Suppressing Noise for an HTS Amorphous Metal Core Transformer by Using Microperforated Panel Absorber

Abstract

Noise pollution is an important issue in modern society. This paper is mainly concerned with noise suppressing of amorphous metal alloy core superconducting distribution transformers (AMSDTs). A microperforated sound absorption structure based on the electroacoustical equivalent circuit model was designed and installed in the inner sides of the box circumference. Up to now, there have been few investigations and reports of its application in superconducting transformer. In this paper, single and double microperforated panels (MPPs) were installed in the inner sides of the box circumference when the box was filled with air. To understand the reduction in vibration noise behaviors of AMSDTs installed with MPPs under normal operation, an AMSDT model was used as the test object, and a single MPP, double MPPs, and different backed cavities filled with the air experimentally and compared when rated voltages were applied to the AMSDT model. Tests were also carried out on the AMSDT model with different temperature air cavity and MPPs made with different materials. An attempt was made to find the largest amplitude and its corresponding frequency on the box surface using vibration sensors, which were arranged on the surface of the box.
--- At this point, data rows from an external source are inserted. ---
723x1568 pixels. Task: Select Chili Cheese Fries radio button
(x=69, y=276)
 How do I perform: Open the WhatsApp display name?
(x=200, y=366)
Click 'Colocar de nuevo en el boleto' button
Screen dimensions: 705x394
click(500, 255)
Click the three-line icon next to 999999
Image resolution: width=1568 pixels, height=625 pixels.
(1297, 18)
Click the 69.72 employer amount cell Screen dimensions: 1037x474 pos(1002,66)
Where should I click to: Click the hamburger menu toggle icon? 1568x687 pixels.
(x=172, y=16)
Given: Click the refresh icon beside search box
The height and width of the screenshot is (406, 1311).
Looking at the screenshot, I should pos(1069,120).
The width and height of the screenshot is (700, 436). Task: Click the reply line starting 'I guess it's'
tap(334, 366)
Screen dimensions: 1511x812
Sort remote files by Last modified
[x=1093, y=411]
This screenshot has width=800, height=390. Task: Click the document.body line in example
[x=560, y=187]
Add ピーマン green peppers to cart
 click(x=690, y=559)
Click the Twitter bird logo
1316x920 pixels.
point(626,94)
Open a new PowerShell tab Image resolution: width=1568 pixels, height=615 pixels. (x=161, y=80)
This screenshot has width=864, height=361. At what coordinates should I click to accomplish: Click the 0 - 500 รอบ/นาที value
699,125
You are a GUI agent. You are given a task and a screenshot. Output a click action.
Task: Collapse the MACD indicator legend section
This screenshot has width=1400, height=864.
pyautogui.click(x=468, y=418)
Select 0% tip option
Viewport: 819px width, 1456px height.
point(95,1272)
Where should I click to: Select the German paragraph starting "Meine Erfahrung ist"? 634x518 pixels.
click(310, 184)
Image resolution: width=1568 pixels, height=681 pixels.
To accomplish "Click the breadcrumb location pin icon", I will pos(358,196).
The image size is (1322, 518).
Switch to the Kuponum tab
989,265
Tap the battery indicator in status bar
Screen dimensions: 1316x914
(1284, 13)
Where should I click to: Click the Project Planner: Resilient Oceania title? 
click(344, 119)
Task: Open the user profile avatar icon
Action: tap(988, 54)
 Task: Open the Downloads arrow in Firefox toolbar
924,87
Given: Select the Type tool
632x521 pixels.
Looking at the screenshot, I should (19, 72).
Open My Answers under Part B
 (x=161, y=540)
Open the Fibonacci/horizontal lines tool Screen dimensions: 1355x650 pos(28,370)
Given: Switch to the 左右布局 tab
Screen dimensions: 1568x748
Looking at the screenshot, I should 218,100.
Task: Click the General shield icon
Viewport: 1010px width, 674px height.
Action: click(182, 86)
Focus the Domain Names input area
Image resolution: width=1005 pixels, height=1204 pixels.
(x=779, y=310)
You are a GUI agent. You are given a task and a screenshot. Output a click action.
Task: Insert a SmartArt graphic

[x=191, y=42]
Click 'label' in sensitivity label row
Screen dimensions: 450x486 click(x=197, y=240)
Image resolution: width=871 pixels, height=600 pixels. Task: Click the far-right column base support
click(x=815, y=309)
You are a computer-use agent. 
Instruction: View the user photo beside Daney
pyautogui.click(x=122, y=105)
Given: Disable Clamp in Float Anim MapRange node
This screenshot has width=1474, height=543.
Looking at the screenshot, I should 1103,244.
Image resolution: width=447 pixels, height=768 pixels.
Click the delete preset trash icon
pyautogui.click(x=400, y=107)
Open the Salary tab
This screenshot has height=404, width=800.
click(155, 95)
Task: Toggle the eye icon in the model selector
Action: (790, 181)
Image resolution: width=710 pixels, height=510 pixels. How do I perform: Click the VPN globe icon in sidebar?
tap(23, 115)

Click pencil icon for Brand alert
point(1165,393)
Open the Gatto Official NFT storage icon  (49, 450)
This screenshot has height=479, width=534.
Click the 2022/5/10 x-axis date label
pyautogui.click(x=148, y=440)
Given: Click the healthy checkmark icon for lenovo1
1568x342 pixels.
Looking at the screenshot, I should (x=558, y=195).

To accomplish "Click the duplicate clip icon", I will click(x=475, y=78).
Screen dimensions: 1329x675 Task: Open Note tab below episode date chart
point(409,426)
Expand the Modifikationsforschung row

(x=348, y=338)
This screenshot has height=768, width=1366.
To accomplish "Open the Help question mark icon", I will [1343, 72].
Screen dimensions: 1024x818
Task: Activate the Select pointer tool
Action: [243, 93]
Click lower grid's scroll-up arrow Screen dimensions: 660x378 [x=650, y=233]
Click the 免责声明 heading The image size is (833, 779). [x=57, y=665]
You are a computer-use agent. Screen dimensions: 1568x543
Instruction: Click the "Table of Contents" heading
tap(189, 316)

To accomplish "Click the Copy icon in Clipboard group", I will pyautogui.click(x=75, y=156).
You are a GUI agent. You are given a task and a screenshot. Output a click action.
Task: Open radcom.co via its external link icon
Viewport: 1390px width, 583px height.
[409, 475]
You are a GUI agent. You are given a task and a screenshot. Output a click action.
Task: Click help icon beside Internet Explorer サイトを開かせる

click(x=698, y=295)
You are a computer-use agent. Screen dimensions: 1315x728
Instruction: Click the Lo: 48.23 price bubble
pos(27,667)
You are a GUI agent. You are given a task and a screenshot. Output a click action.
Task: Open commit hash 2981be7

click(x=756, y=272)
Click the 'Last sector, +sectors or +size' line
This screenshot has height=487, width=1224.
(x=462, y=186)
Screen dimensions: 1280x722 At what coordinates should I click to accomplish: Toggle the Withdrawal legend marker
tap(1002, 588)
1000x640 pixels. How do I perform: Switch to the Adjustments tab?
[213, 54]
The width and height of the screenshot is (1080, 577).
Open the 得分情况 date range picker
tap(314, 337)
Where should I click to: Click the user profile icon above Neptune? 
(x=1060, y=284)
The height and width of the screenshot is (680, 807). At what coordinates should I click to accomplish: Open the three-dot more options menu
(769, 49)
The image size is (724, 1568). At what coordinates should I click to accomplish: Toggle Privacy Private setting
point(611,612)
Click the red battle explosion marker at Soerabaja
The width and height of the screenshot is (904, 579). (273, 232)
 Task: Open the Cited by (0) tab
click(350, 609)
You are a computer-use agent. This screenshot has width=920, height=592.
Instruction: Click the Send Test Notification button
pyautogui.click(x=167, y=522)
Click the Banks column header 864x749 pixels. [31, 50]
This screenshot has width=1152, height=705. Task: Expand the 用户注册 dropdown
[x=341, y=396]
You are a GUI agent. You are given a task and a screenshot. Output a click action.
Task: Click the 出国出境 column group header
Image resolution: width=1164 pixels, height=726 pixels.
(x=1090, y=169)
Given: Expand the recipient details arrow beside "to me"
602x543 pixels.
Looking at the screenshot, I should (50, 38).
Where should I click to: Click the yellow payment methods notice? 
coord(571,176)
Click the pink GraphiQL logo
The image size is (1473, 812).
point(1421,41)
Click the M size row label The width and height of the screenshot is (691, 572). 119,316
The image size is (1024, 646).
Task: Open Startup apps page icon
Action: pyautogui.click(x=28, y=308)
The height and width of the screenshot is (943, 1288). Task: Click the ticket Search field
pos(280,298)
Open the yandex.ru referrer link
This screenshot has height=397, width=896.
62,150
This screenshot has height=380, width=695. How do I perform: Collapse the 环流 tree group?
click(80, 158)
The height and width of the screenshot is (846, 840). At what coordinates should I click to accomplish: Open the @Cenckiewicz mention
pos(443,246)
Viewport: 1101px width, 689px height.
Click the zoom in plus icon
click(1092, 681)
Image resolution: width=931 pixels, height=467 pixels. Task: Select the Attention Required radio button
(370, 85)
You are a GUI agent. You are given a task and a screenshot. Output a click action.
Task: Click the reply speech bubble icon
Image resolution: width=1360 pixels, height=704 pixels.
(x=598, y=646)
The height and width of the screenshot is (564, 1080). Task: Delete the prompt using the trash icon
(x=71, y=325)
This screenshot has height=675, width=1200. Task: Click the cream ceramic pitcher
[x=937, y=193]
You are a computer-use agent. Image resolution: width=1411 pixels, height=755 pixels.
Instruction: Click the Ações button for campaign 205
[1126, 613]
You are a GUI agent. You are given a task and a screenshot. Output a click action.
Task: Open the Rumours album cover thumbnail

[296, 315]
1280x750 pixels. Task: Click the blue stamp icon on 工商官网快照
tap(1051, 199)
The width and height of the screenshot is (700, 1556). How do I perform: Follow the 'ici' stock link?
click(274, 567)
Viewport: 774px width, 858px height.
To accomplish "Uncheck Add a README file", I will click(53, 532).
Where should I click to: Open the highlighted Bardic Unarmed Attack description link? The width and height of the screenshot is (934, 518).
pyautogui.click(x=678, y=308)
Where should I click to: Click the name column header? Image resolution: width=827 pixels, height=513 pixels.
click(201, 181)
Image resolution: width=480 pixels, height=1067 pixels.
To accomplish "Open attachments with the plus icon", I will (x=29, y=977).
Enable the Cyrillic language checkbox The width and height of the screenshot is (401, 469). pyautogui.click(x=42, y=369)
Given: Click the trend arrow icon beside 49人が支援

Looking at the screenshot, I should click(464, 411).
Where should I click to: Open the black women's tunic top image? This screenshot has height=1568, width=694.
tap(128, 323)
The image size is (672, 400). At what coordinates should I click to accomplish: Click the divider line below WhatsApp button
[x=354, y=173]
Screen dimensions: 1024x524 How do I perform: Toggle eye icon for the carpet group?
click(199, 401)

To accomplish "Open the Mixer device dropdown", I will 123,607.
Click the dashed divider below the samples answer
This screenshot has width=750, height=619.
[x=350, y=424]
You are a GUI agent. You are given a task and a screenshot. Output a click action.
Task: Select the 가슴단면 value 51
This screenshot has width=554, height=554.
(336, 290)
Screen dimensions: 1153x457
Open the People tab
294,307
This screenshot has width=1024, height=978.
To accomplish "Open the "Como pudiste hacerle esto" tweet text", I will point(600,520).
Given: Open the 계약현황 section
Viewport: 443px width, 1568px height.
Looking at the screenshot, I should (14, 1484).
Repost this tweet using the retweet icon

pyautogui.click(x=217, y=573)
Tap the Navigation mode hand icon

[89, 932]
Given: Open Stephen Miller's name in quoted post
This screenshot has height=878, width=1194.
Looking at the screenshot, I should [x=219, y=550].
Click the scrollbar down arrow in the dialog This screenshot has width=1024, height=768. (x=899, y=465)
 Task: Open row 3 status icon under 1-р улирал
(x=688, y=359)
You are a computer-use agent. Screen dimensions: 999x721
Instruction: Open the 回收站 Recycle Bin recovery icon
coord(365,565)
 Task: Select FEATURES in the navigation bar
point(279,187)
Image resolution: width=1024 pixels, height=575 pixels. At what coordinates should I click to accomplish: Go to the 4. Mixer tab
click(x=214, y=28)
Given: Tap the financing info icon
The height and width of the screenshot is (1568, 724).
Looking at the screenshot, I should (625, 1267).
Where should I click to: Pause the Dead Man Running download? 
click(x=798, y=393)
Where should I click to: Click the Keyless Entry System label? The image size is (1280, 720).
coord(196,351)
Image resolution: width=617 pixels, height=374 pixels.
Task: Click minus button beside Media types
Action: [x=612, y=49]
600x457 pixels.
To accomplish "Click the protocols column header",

A data-acquisition platform was set up for signal measurement. The results validate the proposition that the MPP absorber effectively reduces the audible noise of the AMSDT, that the performance is improved by partitioning the backed cavity into differently sized sections, and that the performance is affected when the cavities are filled with air and overexcitation currents or voltages are applied to the AMSDT model. The test results are helpful for optimizing the design and reducing the noise of AMSDTs.